Moreover, the holding force in the at least one portion, in which the at least one device is arranged, can during the deep drawing be adapted and modified. As a consequence, the holding force can be controlled in different phases or at different locations of the punch, so that, for example, at the beginning of the deep drawing operation, no additional holding force is generated by the at least one device. Furthermore, approximately in the middle of the entire process the load on the at least one portion can be relieved, so that the material flows better in a certain region within the die plate, whereas at the end, when the degree of formation is the highest, the flow characteristics can be controlled or modified by an additional holding force to the extent, for example, that less material flows from the at least one portion. Accordingly, the flowing process in the flange feed, i.e. between the hold-down clamp and the die plate, is thereby influenced, such that the flange regions having high forming loads during deep drawing can be relieved of load, so that production errors such as tears can be preventable in the fully formed component.

It is particularly preferred if the distance between hold-down clamp and the die plate can be modified in regions which are close to highly loaded deforming regions. In this manner, it can also be avoided to have material flowing from a region having high deforming work, so that therefore more material remains at the points of the high forming loads, whereby they are relieved of load.

In other words, modifying the distance between the hold-down clamp and the die plate or modifying the holding force in the at least one portion, respectively, prevents material of the plate from flowing or encourages flowing, so that material flows from other regions, whereby highly loaded regions can be relieved of load.

By modifying the distance between the hold-down clamp and the plate die, the holding force or the pressure to/in selected regions or in portions between the hold-down clamp and the plate die is consequently modified in sections.

The at least one device preferably comprises at least one actuator. The latter is conveniently configured as a piezoelectric actuator. Piezoelectric actuators are electromechanical transformers for both transformation directions, i.e., for lengthening and shortening distance, while they produce forces in doing so. The mode of operation is fully described in specialist literature. With a sufficiently rigid connection to a site of action in a manufacturing facility, forces can be generated, with relatively small expansions generated by a voltage or applied charge, in process-relevant directions.

It is further advantageous to have the at least one device generating a holding force in a deep drawing die comprise a base plate, an adapter and at least one actuator, where the at least one actuator is disposed between the adapter and the base plate.

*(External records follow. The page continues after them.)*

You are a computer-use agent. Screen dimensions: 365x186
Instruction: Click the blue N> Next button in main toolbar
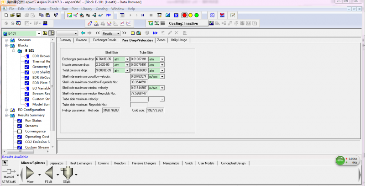coord(109,15)
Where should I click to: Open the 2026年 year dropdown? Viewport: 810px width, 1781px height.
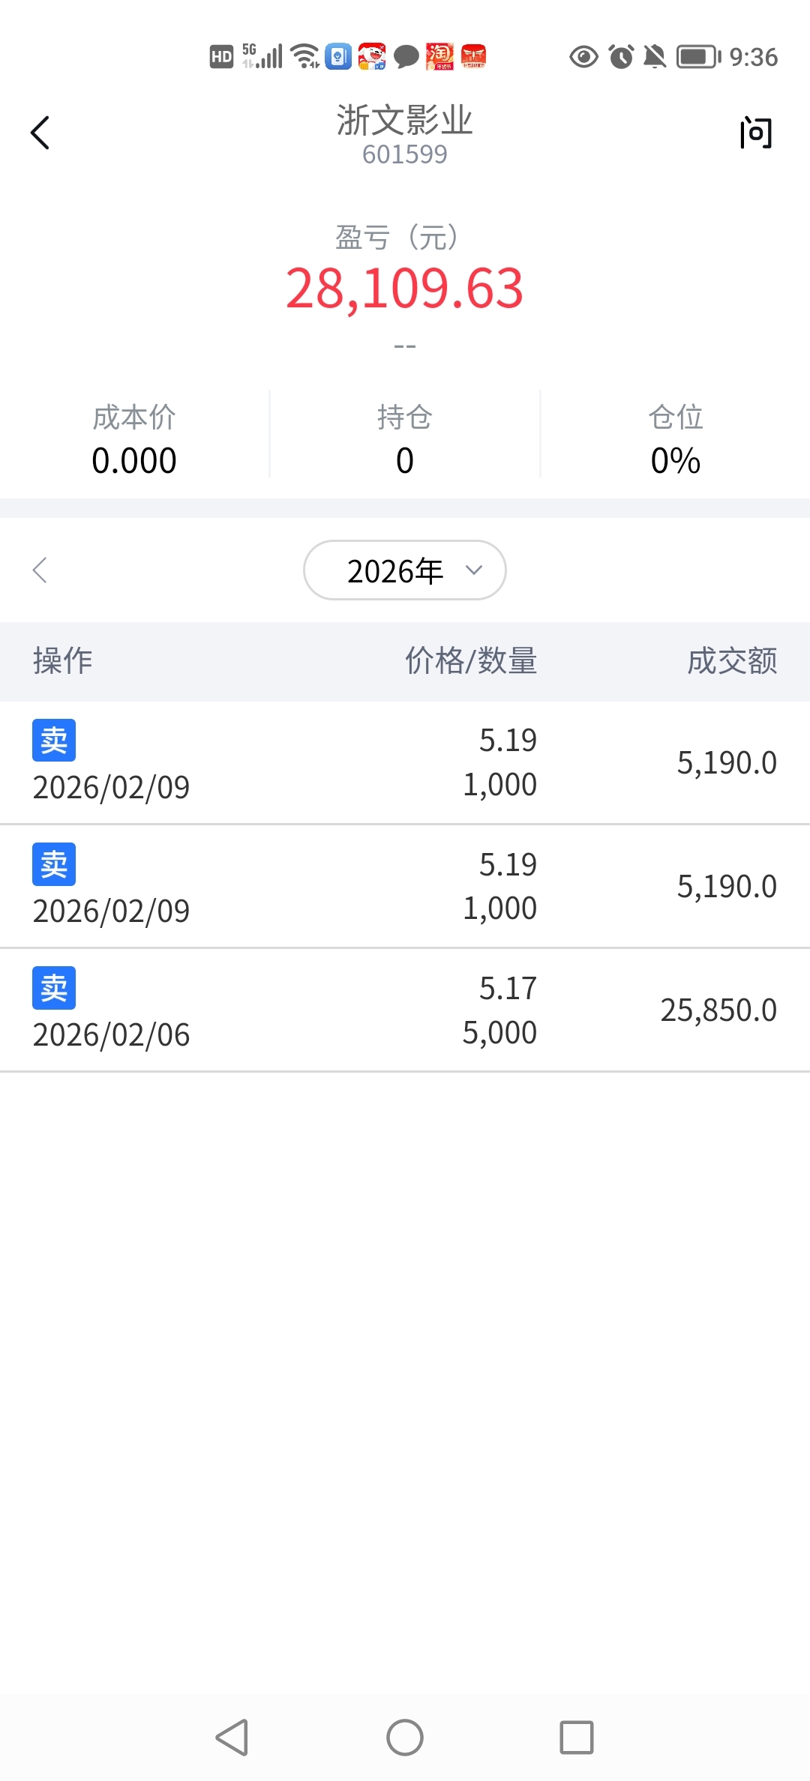point(405,570)
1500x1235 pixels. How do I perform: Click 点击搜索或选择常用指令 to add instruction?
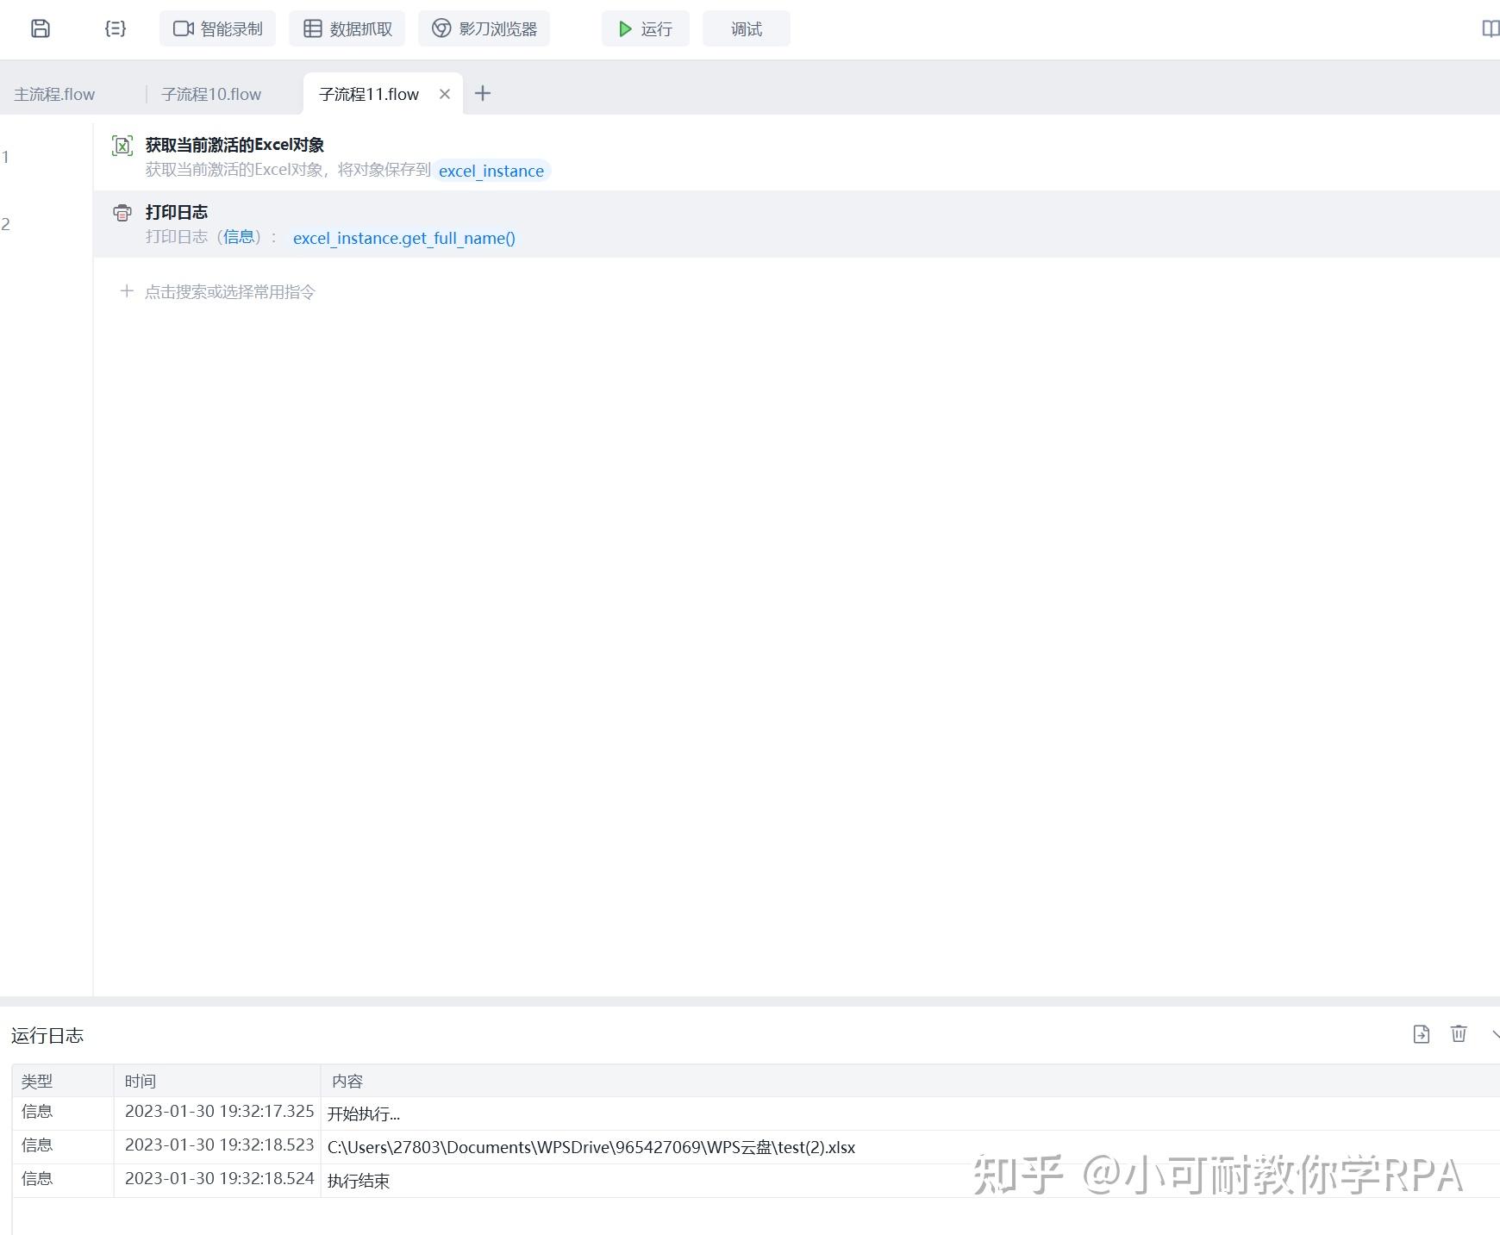click(x=230, y=291)
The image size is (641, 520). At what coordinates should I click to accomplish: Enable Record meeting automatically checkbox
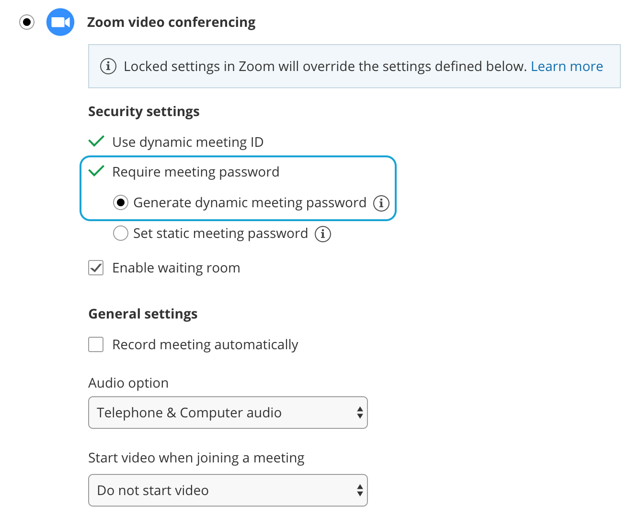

With regard to the base plate, it is advantageous to have it be composed of modules. Assuming that piezoelectric actuators are used for the at least one actuator, this is advantageous because piezoelectric actuators are, after their shaping production step, subjected to polarization for initiating the electromechanical properties. After polarization the actuators then have different lengths. For a uniform force of several actuators to be able to be transmitted from the base plate to the adapter, it is necessary to select the piezoelectric actuators according to length and expandability by allocating them to classes.

For using as many classes as possible, it is preferred to set up actuators of one class on a strip-shaped module. The individual modules or strips from which the base plate is assembled are advantageously connectable to each other. The connection is advantageously effected in a positive-fit, force-fit and/or a positive substance-fit manner.

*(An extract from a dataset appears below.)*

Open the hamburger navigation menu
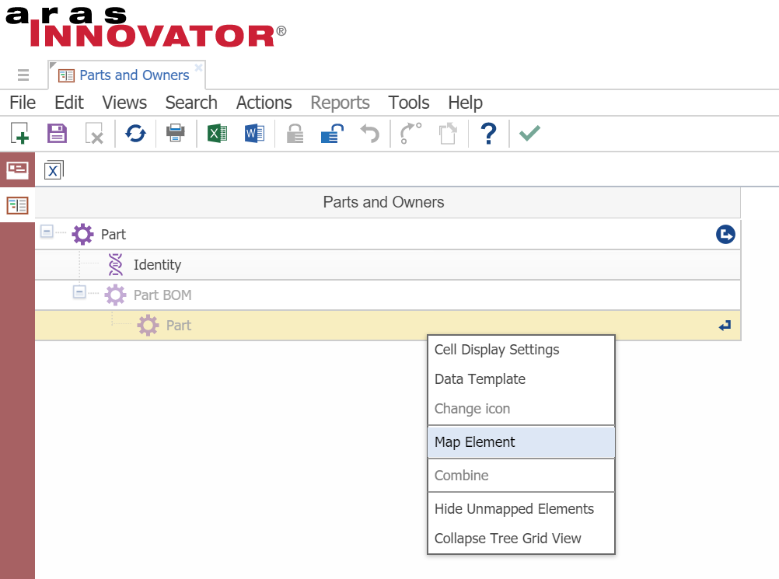 pyautogui.click(x=23, y=75)
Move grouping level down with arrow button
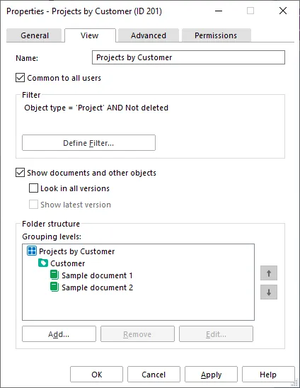This screenshot has width=300, height=388. pyautogui.click(x=269, y=292)
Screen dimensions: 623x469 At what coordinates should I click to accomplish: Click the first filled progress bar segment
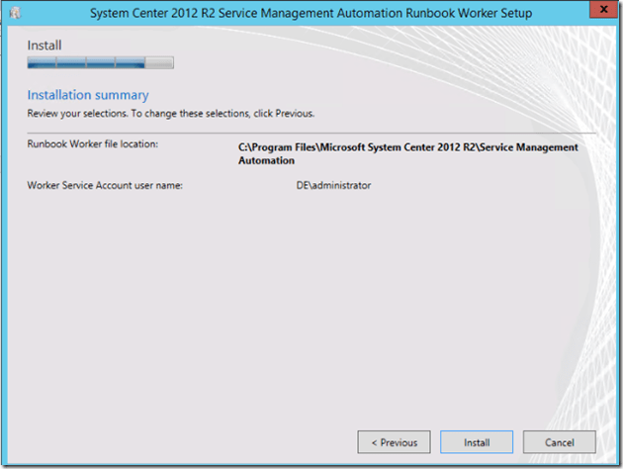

In order, for example, to easily replace a defective actuator, it is preferred to have a module or a strip be bolted respectively to other modules or strips. Bolting the strip-shaped base plates is a practical and simple solution to facilitate the repair of a device, because only the module having the defective actuators must be replaced, thereby saving costs.

Due to the aforementioned embodiment of a base plate having modules on which actuators are arranged, an uneven surface can form on the side of the base plate facing away from the actuators.

It is therefore preferable to level the base plate composed of modules, at least at this side, to create a uniform, planar, level surface. This is favorable for a planar contact surface for support in the deep drawing die or in the bottom die or the top die. Such a surface, after assembly of the assembled strip-shaped modules to form a base plate, can be effected, for example, by machining the underside, i.e. the side which is facing away from the actuators. It is advantageous for such a machining process to choose a metal-cutting process, such as face milling and/or surface grinding.

By creating a plane-parallel contact surface for support in the deep drawing tool, grinding over the piezoelectric actuators can be avoided as an alternative solution. This is problematic, in particular, due to the effort for preventing mechanical stress and also due to the risk of contamination.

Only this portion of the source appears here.